I thought my insides were going to be shaken out - and that was just from a farmer's front lawn to the dirt road in front of his home. It was an inkling of what was to come. There was a lot of hard bouncing and jerking about, but what a choice experience it was.I hated for it to end, and I would do it again in a minute.

My daughter, Diana, and I caught up with the wagon train several miles west of the old Mormon town of Macedonia in southern Iowa, where it had stopped for lunch. There we boarded the wagon of Dean and Helen Wilkins of Wilcox, Ariz. The wagon, a replica of the wagons used by many of the pioneers in their 1846-47 trek "across the Plains," was rebuilt in Nauvoo by LDS missionaries serving at the Webb Blacksmith Shop. The shop was where many of the original pioneer wagons were built.

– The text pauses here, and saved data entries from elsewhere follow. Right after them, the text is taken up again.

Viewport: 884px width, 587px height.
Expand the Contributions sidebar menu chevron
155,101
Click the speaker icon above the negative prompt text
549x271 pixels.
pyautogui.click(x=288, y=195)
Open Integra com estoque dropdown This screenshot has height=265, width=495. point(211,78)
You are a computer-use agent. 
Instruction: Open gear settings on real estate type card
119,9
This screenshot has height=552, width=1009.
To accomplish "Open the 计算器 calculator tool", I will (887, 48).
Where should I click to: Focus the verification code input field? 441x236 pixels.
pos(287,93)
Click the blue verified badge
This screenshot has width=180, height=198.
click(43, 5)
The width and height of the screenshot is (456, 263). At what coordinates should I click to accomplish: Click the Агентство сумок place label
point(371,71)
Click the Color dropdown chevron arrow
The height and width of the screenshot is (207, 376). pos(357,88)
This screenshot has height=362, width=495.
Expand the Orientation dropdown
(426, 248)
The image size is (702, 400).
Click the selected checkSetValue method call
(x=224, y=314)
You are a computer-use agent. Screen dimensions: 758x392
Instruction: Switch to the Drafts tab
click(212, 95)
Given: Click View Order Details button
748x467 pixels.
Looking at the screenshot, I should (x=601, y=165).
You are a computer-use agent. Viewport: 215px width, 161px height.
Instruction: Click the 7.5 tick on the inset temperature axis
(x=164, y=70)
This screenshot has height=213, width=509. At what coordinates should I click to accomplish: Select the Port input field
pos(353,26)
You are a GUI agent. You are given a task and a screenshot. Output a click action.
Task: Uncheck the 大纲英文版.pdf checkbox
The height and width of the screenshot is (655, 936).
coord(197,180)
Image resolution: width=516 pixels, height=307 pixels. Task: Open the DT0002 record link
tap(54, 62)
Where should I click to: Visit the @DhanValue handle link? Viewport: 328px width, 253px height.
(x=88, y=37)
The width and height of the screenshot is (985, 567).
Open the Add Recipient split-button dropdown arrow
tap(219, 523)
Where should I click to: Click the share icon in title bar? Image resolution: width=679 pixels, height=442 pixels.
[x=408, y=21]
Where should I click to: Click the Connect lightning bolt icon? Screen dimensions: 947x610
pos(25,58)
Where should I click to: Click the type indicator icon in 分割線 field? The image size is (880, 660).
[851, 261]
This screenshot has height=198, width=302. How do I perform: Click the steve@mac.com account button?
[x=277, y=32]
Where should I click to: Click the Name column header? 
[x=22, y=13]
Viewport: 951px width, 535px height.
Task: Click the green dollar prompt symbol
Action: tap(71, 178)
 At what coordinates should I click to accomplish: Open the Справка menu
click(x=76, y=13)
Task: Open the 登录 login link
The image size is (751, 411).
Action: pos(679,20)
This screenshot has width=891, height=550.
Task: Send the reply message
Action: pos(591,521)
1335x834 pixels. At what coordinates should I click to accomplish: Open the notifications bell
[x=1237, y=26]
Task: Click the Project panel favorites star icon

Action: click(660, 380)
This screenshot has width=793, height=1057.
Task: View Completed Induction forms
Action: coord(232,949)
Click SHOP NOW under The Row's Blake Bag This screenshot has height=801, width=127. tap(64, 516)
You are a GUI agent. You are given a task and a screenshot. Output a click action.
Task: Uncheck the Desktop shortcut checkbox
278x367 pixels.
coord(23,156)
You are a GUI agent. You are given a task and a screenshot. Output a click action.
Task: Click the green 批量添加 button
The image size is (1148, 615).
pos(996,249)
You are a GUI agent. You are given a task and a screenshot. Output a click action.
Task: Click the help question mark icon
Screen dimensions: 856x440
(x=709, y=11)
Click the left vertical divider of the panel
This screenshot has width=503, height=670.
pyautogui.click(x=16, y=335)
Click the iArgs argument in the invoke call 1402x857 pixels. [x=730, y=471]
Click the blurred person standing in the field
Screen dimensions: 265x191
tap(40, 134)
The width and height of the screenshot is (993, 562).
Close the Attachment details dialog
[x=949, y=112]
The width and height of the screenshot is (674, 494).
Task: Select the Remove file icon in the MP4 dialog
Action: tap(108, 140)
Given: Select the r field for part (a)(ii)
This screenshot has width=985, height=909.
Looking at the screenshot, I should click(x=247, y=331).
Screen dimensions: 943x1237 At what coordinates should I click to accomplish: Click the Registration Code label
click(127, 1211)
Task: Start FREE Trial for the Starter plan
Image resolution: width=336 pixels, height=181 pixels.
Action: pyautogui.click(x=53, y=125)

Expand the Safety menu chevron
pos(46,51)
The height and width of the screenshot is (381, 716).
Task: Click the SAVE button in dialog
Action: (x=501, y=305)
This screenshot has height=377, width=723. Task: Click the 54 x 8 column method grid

That, alone, gave us a sense of nostalgia. We were not only riding along the pioneer trail that our forebears had traveled, but we were also in a wagon that was rebuilt in the same shop in which perhaps their wagons had been built.

Thirteen wagons were in our procession, and we were about in the middle. We could see other wagons ahead of us as well as behind us. It was a beautiful sight. In our minds we had a minute glimpse of what it may have looked like in 1846 as thousands of wagons were on the trail.

We even sang "Come Come Ye Saints" as we rolled over the endless green hills of Pottawattamie County. As far as we could see in any direction, fields of corn and soybeans greeted our eyes as we went over one hill and then another, and then another. The false idea that southern Iowa is flat was quickly dispelled. It is easy to understand why the Iowa portion for the Mormon pioneers was so difficult; in fact, it is said that it was the hardest part of the entire trek. Up hills, down hills, up hills, down hills - the never-ending hills that had to be traversed. And they did it in inclement weather. Our weather was delightful and cool. I almost felt guilty for enjoying it so much.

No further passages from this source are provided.